### Unix

This is part 1 of 5 of an introduction to Unix.

Things covered here:

• Accessing our Unix-like environment
• Some general rules
• Running commands and general syntax
• File-system structure and how to navigate

# Accessing our command-line environment

Before we get started, we need a terminal to work in. You can either work on your own computer if you already have access to a Unix-like command-line environment (which you can get help with here if needed), or you can work in a “Binder” that’s been created for these 5 Introduction to Unix lessons. Binder is an incredible project with incredible people behind hit. I’m still pretty new to it, but the general idea is it makes it easier to setup and share specific working environments in support of open science. What this means for us here is that we can just click this little badge –  – and it’ll open the proper Unix environment in our web-browser with all our needed example files ready to rock… how awesome is that?!? So yeah, if you want to work in the binder, click it already!

When that page finishes loading (it may take a minute), you will see a screen like this (minus the blue arrows):

Now click the folder icon at the top-left (that the smaller blue arrow points to above) and then click the “Terminal” icon at the bottom, and we’ll be in our appropriate command-line environment:

This is our “command line”, where we will be typing all of our commands 🙂

If you are not using the binder environment, but want to follow along with this page, then for right now, and only for right now, I would like you to blindly copy and paste the following commands into your terminal window. This is so that we are working in the same place with the same files.

SKIP THESE COMMANDS IF YOU ARE WORKING IN THE BINDER ENVIRONMENT SHOWN IN THE PICTURE ABOVE
cd ~
tar -xzvf unix_intro.tar.gz && rm unix_intro.tar.gz
cd unix_intro


Don’t forget to press enter to execute the last command (usually that doesn’t copy over). If your system does not have curl installed, and you get an error message from the above, then it’s probably best to work in the binder environment for now while getting used to things 🙂

# A few foundational rules

• Spaces are special! The command line uses spaces to know how to properly break things apart. This is why it’s not ideal to have filenames that contain spaces, but rather it’s better to use dashes (-) or underscores (_) – e.g., “draft_v3.txt” is preferred over “draft v3.txt”.

• The general syntax working at the command line goes like this: command argument.

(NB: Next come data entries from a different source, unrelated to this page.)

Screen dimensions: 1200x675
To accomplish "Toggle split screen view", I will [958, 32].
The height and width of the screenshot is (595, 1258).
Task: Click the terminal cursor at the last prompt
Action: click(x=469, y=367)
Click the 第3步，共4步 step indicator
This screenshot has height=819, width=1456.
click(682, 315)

• Arguments (which can also be referred to as “flags” or “options” or “parameters”) can be optional or required based on the command being used.

# Running commands

NOTE: It’s okay to copy and paste things throughout this intro if you’d like. There will be lots of time forever moving forward to worry about each individual character being perfect. Right now is just about the concepts 🙂

date is a command that prints out the date and time. This particular command does not require any arguments:

date


When we run date with no arguments, it uses some default settings, like assuming we want to know the time in our computer’s local time zone. But we can provide optional arguments to date. Optional arguments most often require putting a dash in front of them in order for the program to interpret them properly. Here we are adding the -u argument to tell it to report UTC time instead of the local time – which will be the same if the computer we’re using happens to be set to UTC time, of course 🙂:

date -u


Note that if we try to run it without the dash, we get an error:

date u


Also note that if we try to enter this without the “space” separating date and the optional argument -u, the computer won’t know how to break apart the command and we get a different error:

date-u


Notice that the first error comes from the program date, and it doesn’t know what to do with the letter u. The second error comes from bash, the language we are working in, because it’s trying to find a program called “date-u” since we didn’t tell it how to properly break things apart.

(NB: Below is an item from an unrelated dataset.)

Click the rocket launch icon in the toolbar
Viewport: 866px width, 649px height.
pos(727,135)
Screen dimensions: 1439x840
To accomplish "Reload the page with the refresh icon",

Unlike date, most commands require arguments and won’t work without them. head is a command that prints the first lines of a file, so it requires us to provide the file we want it to act on:

head example.txt


Here “example.txt” is the required argument, and in this case it is also what’s known as a positional argument. Whether things need to be provided as positional arguments or not depends on how the command or program we are using was written. Sometimes we need to specify the input file by putting something in front of it (e.g. some commands will use the -i flag, but it’s often other things as well).

There are also optional arguments for the head command. The default for head is to print the first 10 lines of a file. We can change that by specifying the -n flag, followed by how many lines we want:

head -n 5 example.txt


How would we know we needed the -n flag for that? There are a few ways to find out. Many standard Unix commands and other programs will have built-in help menus that we can access by providing -h or --help as the only argument:

head -h


And/or we can go to google to look for help. This is one of the parts that is not about memorization at all. We might remember a few flags or specific options if we happen to use them a lot, but searching for options and details when needed is definitely the norm!

What we've done so far already really is the framework for how almost all things work at the command line! Multiple commands can be strung together, and some commands can have many options, inputs, and outputs and can grow to be quite long, but this is the general framework that underlies it all.

Becoming familiar with these baseline rules is important, memorizing particular commands and options is not!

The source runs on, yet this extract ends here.